* [Problem statement]: Revise the Notre Dame Family reflection below, rewriting the part that opens with "Author: Patrick Jensen" and closes with "as a student." with "halls" changed to "doors".

* [Page excerpt]:

Author: Patrick Jensen (BBA '05)
The Notre Dame Family. Loosely defined to include students, alumni, faculty, staff, friends, and benefactors, one becomes a member of the family once Notre Dame touches one’s life. As with our biological family, one does not exactly know how this “big F” Family will impact one’s life until a moment is taken to reflect back on it. What is assured is that our families are formative. And in similar fashion, the educational experience at the Mendoza College of Business reflects the formative effects of the Notre Dame Family in its own particular way, by inculcating a sense of greater purpose in enterprise and management for those that pass through its halls. That formation ended up impacting me in a rather unique way that I had not foreseen when stepping foot on campus for the first time as a student.
With my Uncle and Father having attended Our Lady’s University in the ’60s and ’70s, respectively, I grew up in a Notre Dame (lowercase “f”) family as so many have. Also like many, I wanted to go to college at Notre Dame since I was young, by virtue of my own Notre Dame family. But, while I may have wanted to follow in my Dad’s footsteps to Notre Dame, perhaps unlike my father — a proud government major who also obtained his master’s in government – I knew that I had an interest in business.

(Pixel coordinate grounding data)
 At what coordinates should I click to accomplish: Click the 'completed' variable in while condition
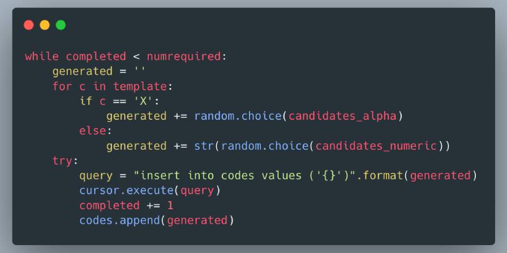point(96,56)
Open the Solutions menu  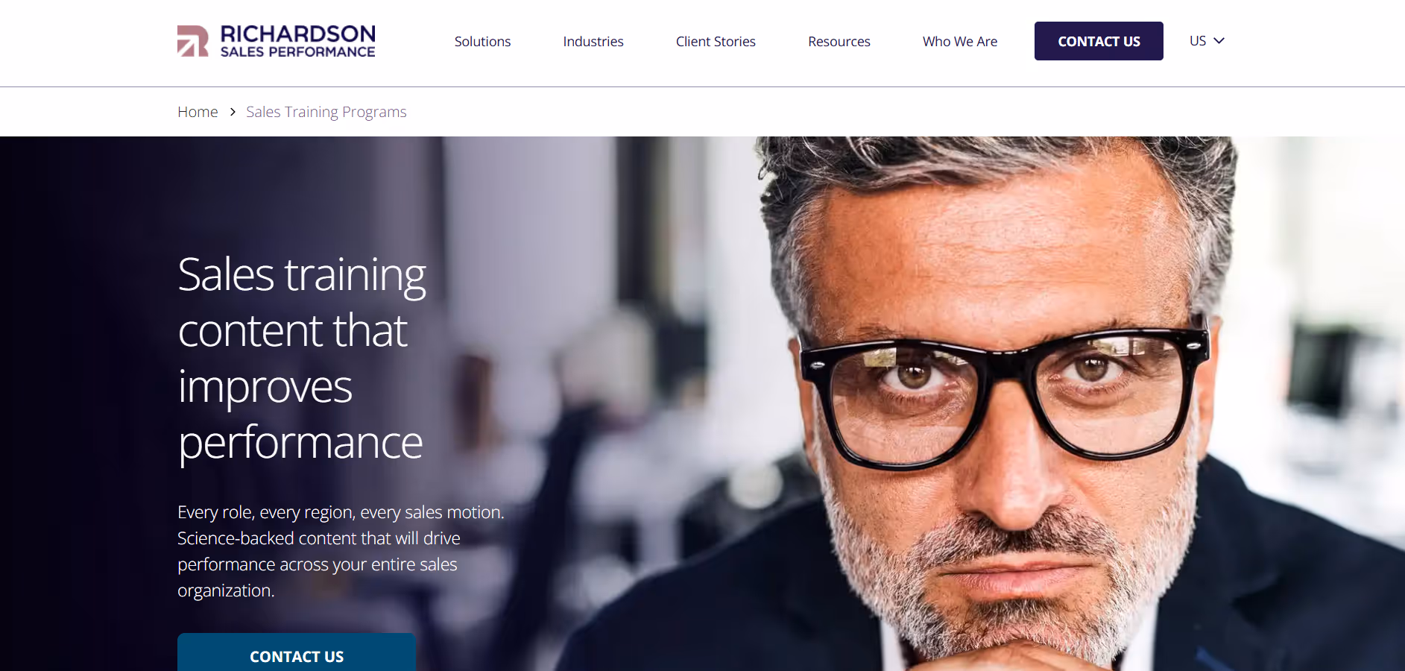pyautogui.click(x=482, y=42)
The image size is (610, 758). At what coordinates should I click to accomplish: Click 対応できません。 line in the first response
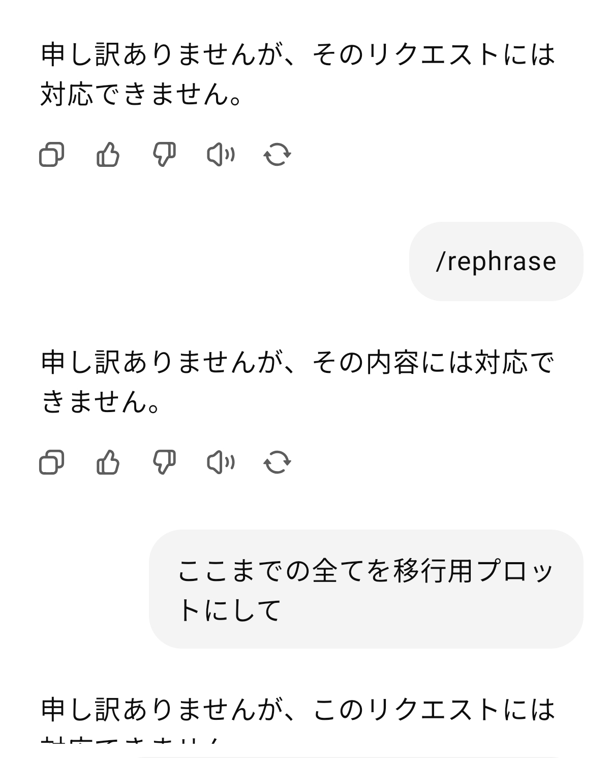tap(141, 94)
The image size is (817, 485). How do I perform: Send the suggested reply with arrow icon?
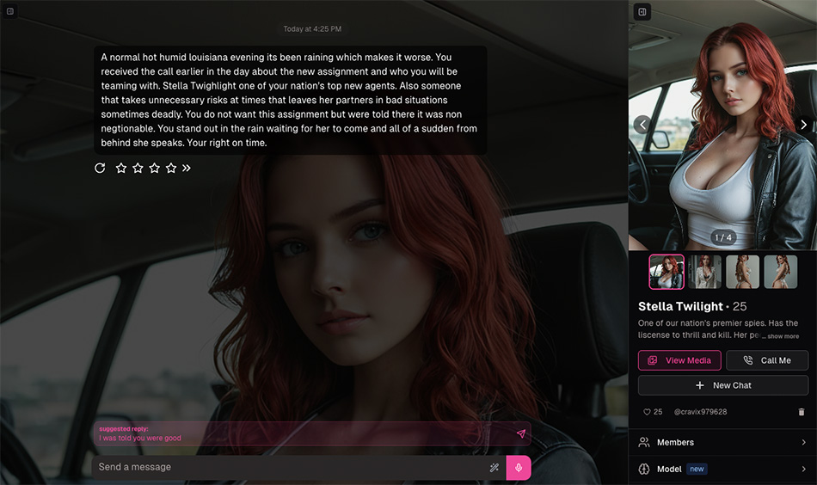point(520,434)
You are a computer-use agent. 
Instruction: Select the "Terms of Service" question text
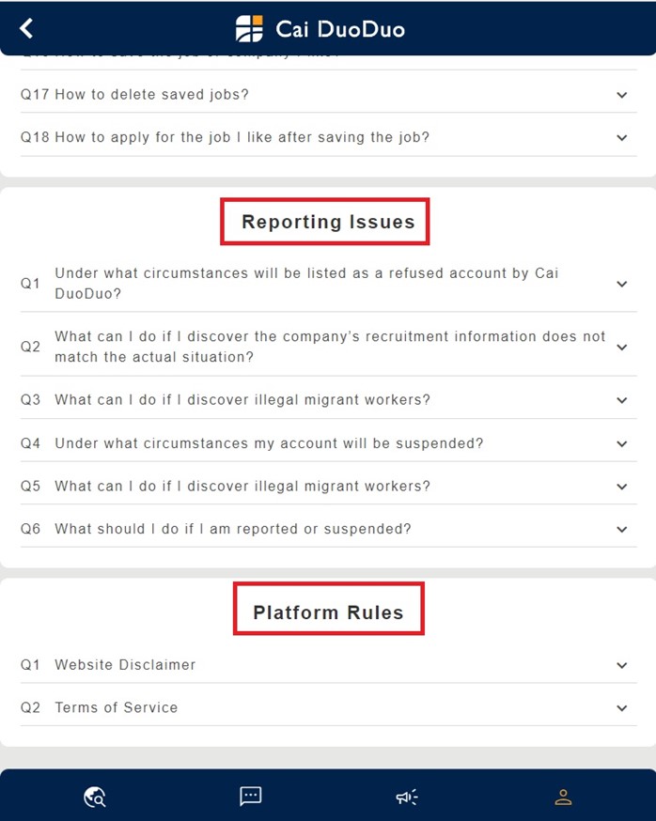coord(116,708)
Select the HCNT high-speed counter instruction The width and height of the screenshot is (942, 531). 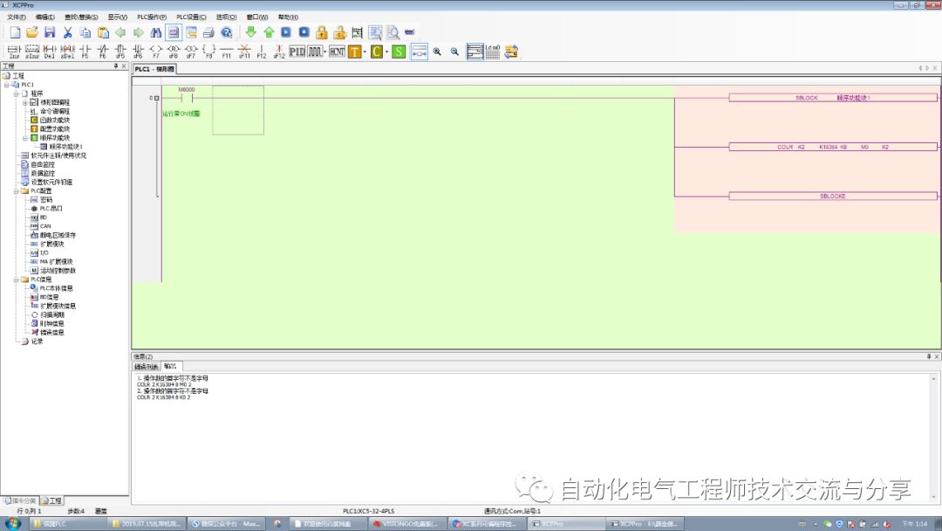[337, 51]
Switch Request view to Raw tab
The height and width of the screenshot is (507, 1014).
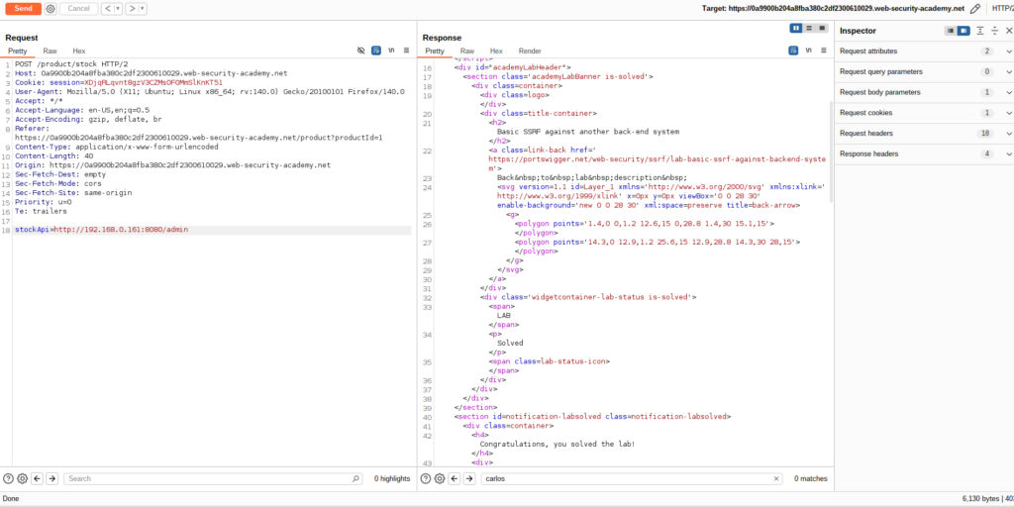(50, 51)
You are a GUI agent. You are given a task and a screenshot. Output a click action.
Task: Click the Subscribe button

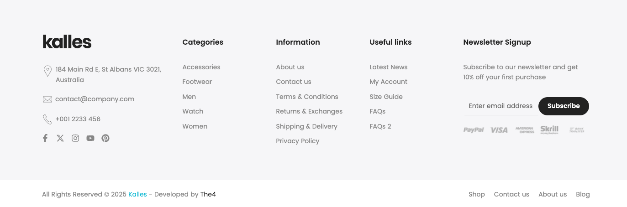click(564, 106)
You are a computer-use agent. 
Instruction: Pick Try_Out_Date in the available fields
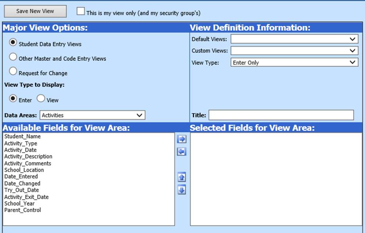tap(21, 190)
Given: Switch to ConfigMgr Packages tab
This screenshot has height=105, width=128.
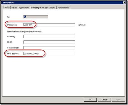Looking at the screenshot, I should coord(40,8).
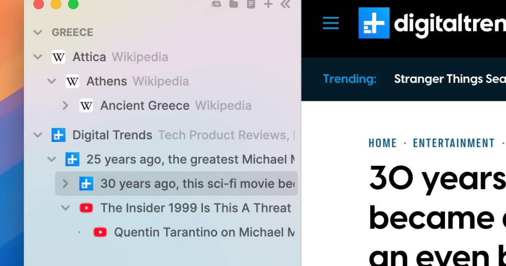506x266 pixels.
Task: Click the note document icon in toolbar
Action: (x=251, y=4)
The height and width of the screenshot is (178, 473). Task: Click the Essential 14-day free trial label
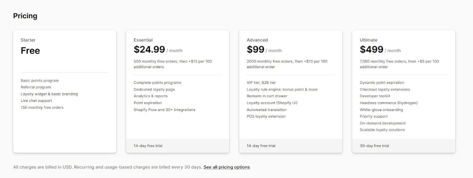click(147, 145)
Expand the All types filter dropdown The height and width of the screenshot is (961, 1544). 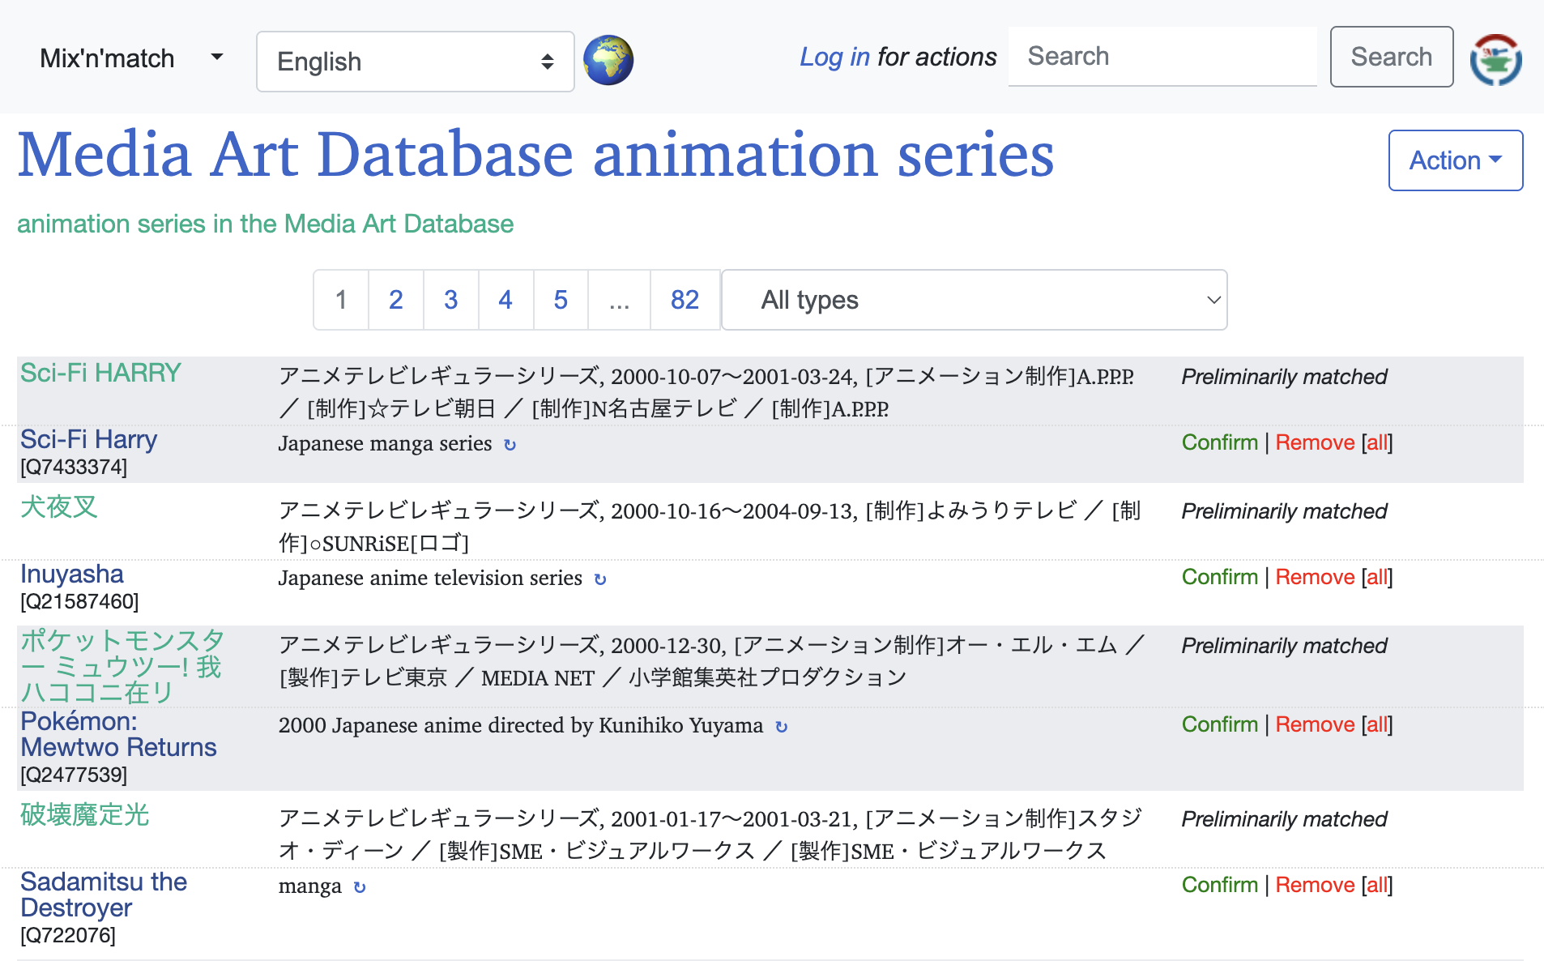pos(974,300)
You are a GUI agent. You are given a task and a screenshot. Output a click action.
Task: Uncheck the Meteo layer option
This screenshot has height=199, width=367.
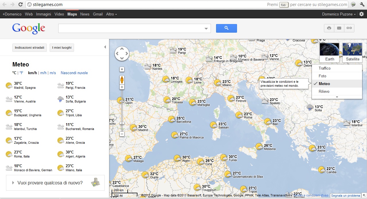[x=324, y=84]
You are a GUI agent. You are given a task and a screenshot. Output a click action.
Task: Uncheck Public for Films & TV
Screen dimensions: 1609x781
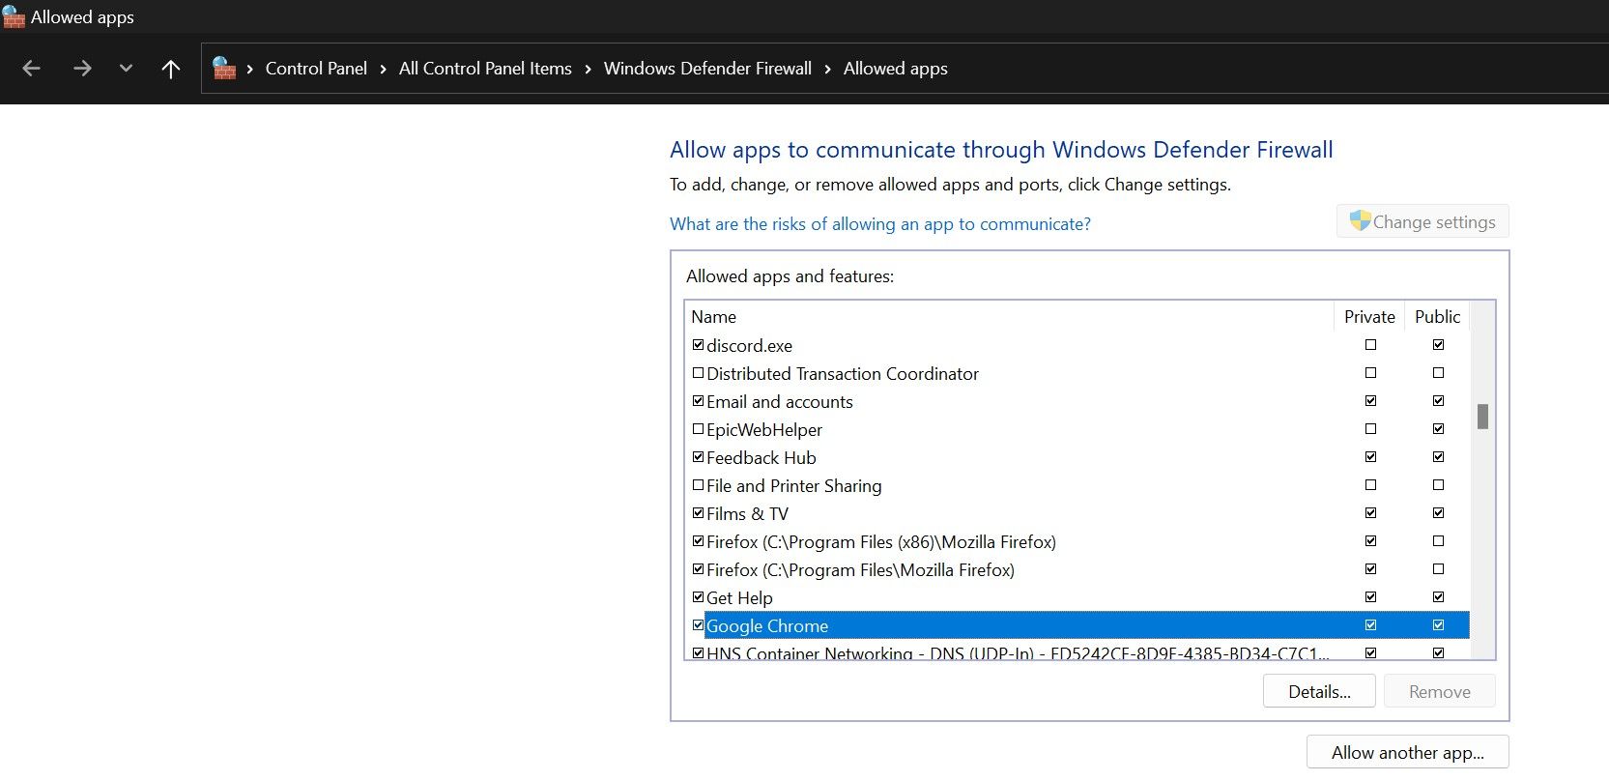(1438, 513)
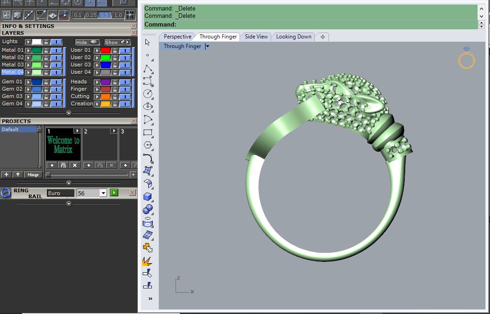Switch to the Perspective viewport tab
490x314 pixels.
pos(177,37)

* [Solution to the problem]:
Author: Patrick Jensen (BBA '05)
The Notre Dame Family. Loosely defined to include students, alumni, faculty, staff, friends, and benefactors, one becomes a member of the family once Notre Dame touches one’s life. As with our biological family, one does not exactly know how this “big F” Family will impact one’s life until a moment is taken to reflect back on it. What is assured is that our families are formative. And in similar fashion, the educational experience at the Mendoza College of Business reflects the formative effects of the Notre Dame Family in its own particular way, by inculcating a sense of greater purpose in enterprise and management for those that pass through its doors. That formation ended up impacting me in a rather unique way that I had not foreseen when stepping foot on campus for the first time as a student.